» Description of the task: Give back the entire listing below, unaltered.

» Input data:
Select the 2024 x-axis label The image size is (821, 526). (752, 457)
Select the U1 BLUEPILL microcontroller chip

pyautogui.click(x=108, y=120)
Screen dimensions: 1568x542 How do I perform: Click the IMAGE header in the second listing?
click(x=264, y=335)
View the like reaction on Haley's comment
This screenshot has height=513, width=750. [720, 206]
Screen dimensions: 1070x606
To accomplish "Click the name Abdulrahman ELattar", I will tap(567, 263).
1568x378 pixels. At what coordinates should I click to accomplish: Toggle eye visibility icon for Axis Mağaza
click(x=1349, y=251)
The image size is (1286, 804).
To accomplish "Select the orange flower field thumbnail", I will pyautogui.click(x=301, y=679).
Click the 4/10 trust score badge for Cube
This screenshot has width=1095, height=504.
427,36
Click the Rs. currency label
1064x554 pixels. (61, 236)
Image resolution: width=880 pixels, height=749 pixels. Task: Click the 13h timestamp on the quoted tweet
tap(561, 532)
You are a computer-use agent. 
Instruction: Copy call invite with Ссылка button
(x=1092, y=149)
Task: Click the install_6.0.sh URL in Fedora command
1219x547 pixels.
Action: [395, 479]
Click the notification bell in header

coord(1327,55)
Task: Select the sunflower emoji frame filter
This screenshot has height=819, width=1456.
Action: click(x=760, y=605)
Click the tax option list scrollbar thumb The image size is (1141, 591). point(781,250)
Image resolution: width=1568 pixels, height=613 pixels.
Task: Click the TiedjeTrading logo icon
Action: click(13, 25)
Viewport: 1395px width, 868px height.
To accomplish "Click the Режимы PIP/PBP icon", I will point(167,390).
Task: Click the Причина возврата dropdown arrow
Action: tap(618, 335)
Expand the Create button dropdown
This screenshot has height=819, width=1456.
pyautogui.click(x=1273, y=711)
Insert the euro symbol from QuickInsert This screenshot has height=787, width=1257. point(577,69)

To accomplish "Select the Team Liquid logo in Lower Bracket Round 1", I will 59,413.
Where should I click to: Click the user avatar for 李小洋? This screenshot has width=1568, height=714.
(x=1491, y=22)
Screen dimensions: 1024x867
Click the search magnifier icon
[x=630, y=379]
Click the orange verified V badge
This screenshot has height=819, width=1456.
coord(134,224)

» Answer section:
Select the 2024 x-axis label The image size is (821, 526). (752, 457)
Select the U1 BLUEPILL microcontroller chip

pyautogui.click(x=108, y=120)
Screen dimensions: 1568x542 How do I perform: Click the IMAGE header in the second listing?
click(x=264, y=335)
View the like reaction on Haley's comment
This screenshot has height=513, width=750. [720, 206]
Screen dimensions: 1070x606
To accomplish "Click the name Abdulrahman ELattar", I will tap(567, 263).
1568x378 pixels. At what coordinates should I click to accomplish: Toggle eye visibility icon for Axis Mağaza
click(x=1349, y=251)
The image size is (1286, 804).
To accomplish "Select the orange flower field thumbnail", I will pyautogui.click(x=301, y=679).
Click the 4/10 trust score badge for Cube
This screenshot has width=1095, height=504.
427,36
Click the Rs. currency label
1064x554 pixels. (61, 236)
Image resolution: width=880 pixels, height=749 pixels. Task: Click the 13h timestamp on the quoted tweet
tap(561, 532)
You are a computer-use agent. 
Instruction: Copy call invite with Ссылка button
(x=1092, y=149)
Task: Click the install_6.0.sh URL in Fedora command
1219x547 pixels.
Action: [395, 479]
Click the notification bell in header

coord(1327,55)
Task: Select the sunflower emoji frame filter
This screenshot has height=819, width=1456.
Action: click(x=760, y=605)
Click the tax option list scrollbar thumb The image size is (1141, 591). point(781,250)
Image resolution: width=1568 pixels, height=613 pixels.
Task: Click the TiedjeTrading logo icon
Action: click(13, 25)
Viewport: 1395px width, 868px height.
To accomplish "Click the Режимы PIP/PBP icon", I will point(167,390).
Task: Click the Причина возврата dropdown arrow
Action: tap(618, 335)
Expand the Create button dropdown
This screenshot has height=819, width=1456.
pyautogui.click(x=1273, y=711)
Insert the euro symbol from QuickInsert This screenshot has height=787, width=1257. point(577,69)

To accomplish "Select the Team Liquid logo in Lower Bracket Round 1", I will 59,413.
Where should I click to: Click the user avatar for 李小洋? This screenshot has width=1568, height=714.
(x=1491, y=22)
Screen dimensions: 1024x867
Click the search magnifier icon
[x=630, y=379]
Click the orange verified V badge
This screenshot has height=819, width=1456.
coord(134,224)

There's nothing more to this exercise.